Problem
Among the records, find the lines that hold the string "agent" and return them.

+ + + + + + +

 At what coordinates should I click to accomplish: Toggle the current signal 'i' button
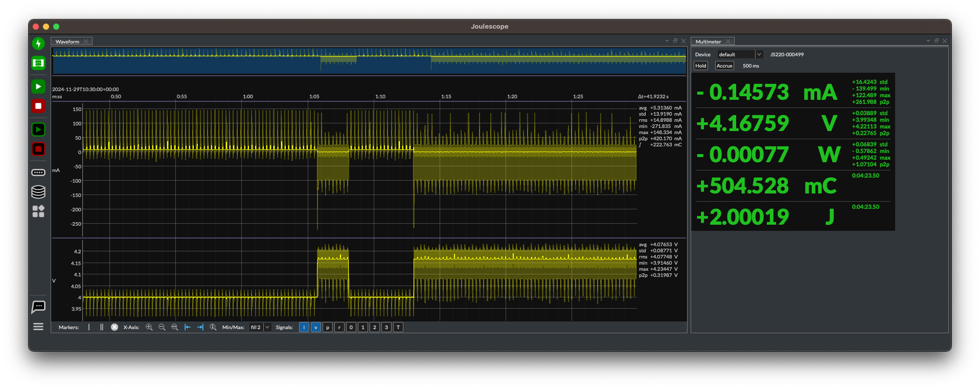tap(304, 327)
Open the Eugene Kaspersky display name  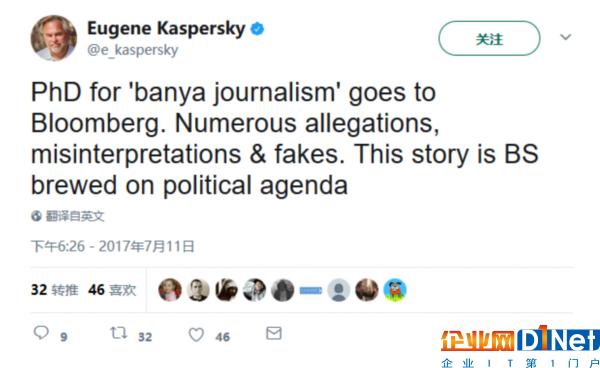166,29
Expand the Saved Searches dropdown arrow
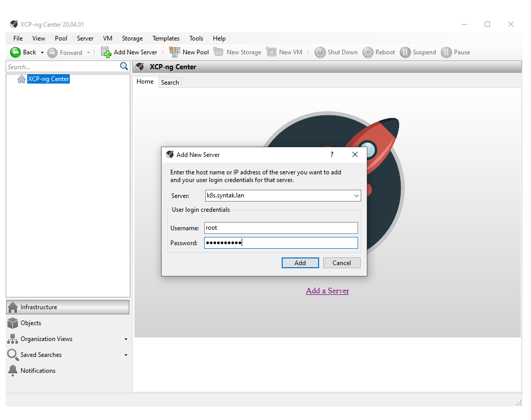Viewport: 531px width, 420px height. [126, 355]
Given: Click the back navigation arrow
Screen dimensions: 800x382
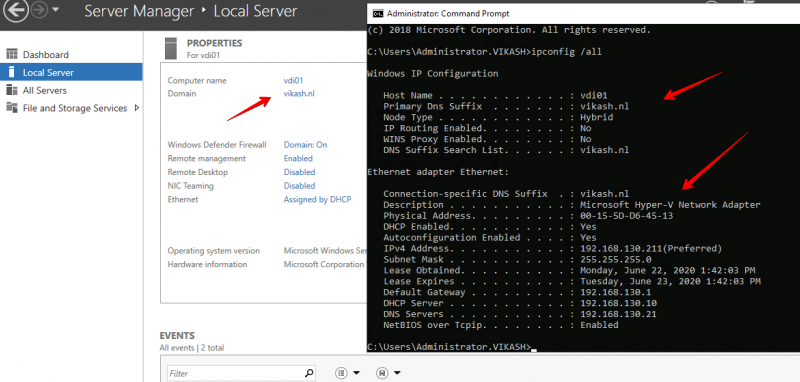Looking at the screenshot, I should click(x=18, y=11).
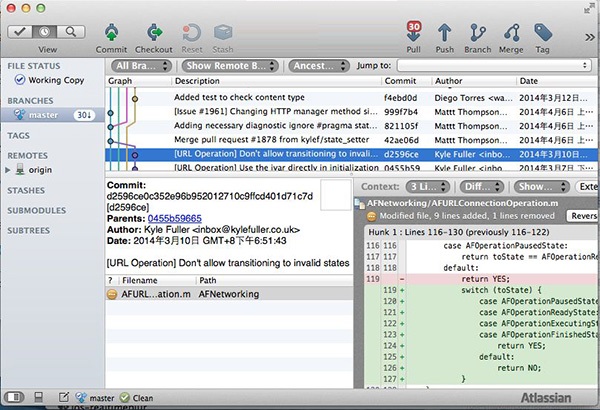The width and height of the screenshot is (600, 410).
Task: Click the Tag toolbar icon
Action: coord(544,32)
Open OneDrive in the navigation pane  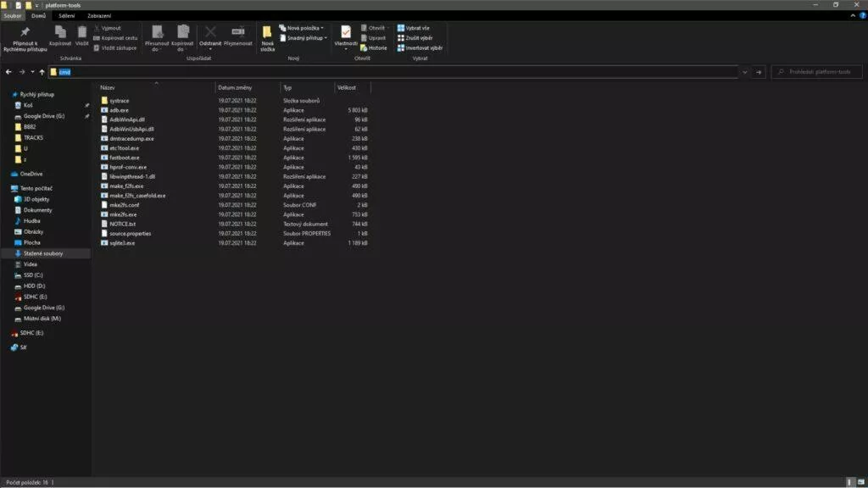click(x=31, y=174)
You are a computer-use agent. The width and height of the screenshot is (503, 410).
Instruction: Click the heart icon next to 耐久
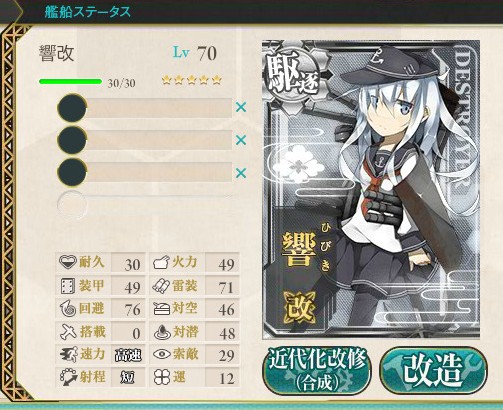68,262
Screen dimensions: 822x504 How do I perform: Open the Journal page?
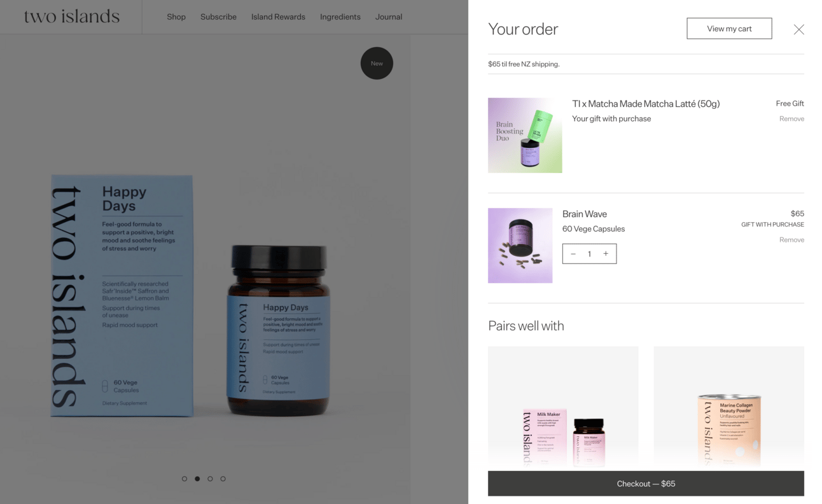(389, 17)
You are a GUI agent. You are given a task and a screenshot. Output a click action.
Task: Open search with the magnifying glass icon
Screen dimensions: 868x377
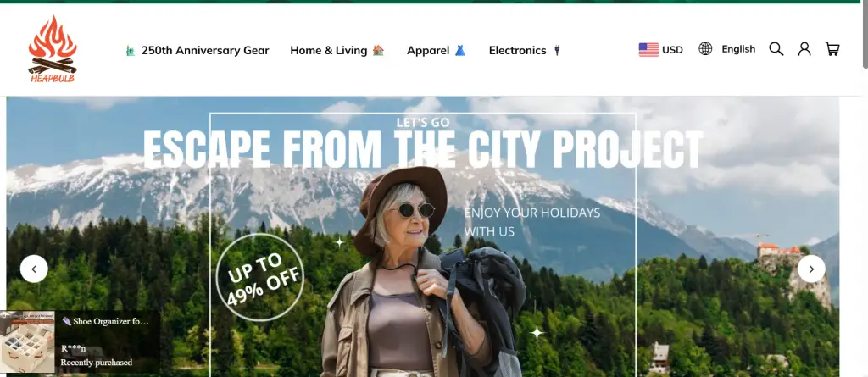pyautogui.click(x=776, y=49)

+ + + + + + +

Exercise output
You are a computer-use agent. The width and height of the screenshot is (503, 410).
You are a GUI agent. You are given a task and a screenshot. Output a click action.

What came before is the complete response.